# Bike fitters in North/Central NJ



## Montyaloofah (Mar 14, 2012)

Does anyone have good recommendations and experience with a bike fitter in and around the Somerset county area? I've called around a few places like High Gear and Cycle Craft but would like to hear first hand accounts if possible. I already have a road bike that i ride ~50 miles a week in warm weather that was eye fitted at the shop i bought it from. I'm noticing some slight left knee pain and hot spots on my foot more recently and wonder if my fit could be the issue. I will also take my tri bike out every now and then to mix it up. i'd like the fitter to have expertise in both.


----------



## tommybike (Dec 30, 2015)

I am looking as well. Chris at Hilltop was good but has since left.
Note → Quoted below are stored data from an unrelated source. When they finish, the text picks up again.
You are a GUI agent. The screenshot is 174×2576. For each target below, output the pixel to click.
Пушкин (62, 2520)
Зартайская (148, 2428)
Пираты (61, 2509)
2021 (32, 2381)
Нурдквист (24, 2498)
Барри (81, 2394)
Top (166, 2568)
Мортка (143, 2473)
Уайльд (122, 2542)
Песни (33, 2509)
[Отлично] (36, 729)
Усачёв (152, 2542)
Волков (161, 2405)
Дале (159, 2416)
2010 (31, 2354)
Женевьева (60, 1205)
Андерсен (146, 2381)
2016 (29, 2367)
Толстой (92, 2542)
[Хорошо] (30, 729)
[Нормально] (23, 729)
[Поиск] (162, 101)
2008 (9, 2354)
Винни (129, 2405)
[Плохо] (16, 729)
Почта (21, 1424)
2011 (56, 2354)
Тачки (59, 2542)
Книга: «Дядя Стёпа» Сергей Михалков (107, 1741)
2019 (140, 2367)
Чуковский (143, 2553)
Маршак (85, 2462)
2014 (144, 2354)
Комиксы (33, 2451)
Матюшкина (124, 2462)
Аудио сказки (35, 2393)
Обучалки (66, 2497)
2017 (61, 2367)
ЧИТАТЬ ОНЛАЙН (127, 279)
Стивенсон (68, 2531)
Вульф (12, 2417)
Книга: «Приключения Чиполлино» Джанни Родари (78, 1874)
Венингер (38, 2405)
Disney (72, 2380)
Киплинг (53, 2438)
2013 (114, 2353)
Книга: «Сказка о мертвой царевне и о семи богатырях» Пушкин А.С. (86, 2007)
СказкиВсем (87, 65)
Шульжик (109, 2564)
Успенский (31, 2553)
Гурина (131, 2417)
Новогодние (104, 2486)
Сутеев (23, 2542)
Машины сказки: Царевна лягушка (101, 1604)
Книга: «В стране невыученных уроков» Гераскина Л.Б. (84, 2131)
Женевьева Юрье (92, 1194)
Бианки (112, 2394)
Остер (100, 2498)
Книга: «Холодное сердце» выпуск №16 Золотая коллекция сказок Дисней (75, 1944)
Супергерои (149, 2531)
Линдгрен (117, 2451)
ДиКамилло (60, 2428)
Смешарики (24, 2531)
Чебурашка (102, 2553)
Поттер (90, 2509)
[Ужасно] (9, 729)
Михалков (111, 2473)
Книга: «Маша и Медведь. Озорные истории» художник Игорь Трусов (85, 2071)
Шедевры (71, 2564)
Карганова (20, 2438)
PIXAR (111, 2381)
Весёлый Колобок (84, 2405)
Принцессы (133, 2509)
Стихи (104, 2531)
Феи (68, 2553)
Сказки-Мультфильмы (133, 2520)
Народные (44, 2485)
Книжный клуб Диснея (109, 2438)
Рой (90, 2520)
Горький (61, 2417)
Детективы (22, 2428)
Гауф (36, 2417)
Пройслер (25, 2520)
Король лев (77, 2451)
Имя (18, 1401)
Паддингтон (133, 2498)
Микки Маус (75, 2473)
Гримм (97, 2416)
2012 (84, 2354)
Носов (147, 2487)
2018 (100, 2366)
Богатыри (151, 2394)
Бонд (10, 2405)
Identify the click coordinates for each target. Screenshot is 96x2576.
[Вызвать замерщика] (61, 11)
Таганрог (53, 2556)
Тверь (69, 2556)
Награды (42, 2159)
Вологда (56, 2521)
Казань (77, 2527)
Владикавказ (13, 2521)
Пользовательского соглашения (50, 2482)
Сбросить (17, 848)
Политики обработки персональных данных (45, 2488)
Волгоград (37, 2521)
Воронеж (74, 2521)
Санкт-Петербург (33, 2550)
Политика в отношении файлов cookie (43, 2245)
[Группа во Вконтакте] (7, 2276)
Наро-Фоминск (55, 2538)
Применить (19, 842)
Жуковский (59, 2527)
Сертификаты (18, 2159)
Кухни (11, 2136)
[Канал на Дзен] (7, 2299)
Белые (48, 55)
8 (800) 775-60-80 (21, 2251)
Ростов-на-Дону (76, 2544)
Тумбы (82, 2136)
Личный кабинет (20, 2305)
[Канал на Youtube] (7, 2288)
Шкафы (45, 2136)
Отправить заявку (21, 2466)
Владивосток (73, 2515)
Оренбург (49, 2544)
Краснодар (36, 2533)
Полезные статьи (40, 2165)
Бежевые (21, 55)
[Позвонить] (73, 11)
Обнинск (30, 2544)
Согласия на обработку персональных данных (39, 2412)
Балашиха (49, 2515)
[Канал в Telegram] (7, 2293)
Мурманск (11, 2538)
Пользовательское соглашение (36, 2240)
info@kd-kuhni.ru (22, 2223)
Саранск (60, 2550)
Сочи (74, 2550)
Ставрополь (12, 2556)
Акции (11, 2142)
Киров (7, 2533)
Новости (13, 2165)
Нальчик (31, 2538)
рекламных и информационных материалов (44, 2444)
I have been debating seeing Eric there now. 

Sent from my SAMSUNG-SM-G935A using Tapatalk


----------



## veloduffer (Aug 26, 2004)

Cyclecraft in Parsippany and Cyclesport in Park Ridge have studios to perform extensive fitting services. 


Sent from my iPad using Tapatalk


----------



## robnj (Sep 26, 2013)

Agree on Cyclecraft in Parsippany. I had a fit by Tim, years ago. Super guy and such attention to detail.


----------



## sabeast (Sep 23, 2017)

robnj said:


> Agree on Cyclecraft in Parsippany. I had a fit by Tim, years ago. Super guy and such attention to detail.


would you say its also a great shop with a great selection of bikes? Cerevelo? Specialized?


----------



## veloduffer (Aug 26, 2004)

Of the big brands, I think they carry Cannondale and Giant. They are also a Parlee dealer, which are American carbon bikes. 


Sent from my iPad using Tapatalk


----------



## ClassicBolus (Mar 20, 2011)

If you all are still looking I highly recommend Joe at Fitwerx in Tenafly.


----------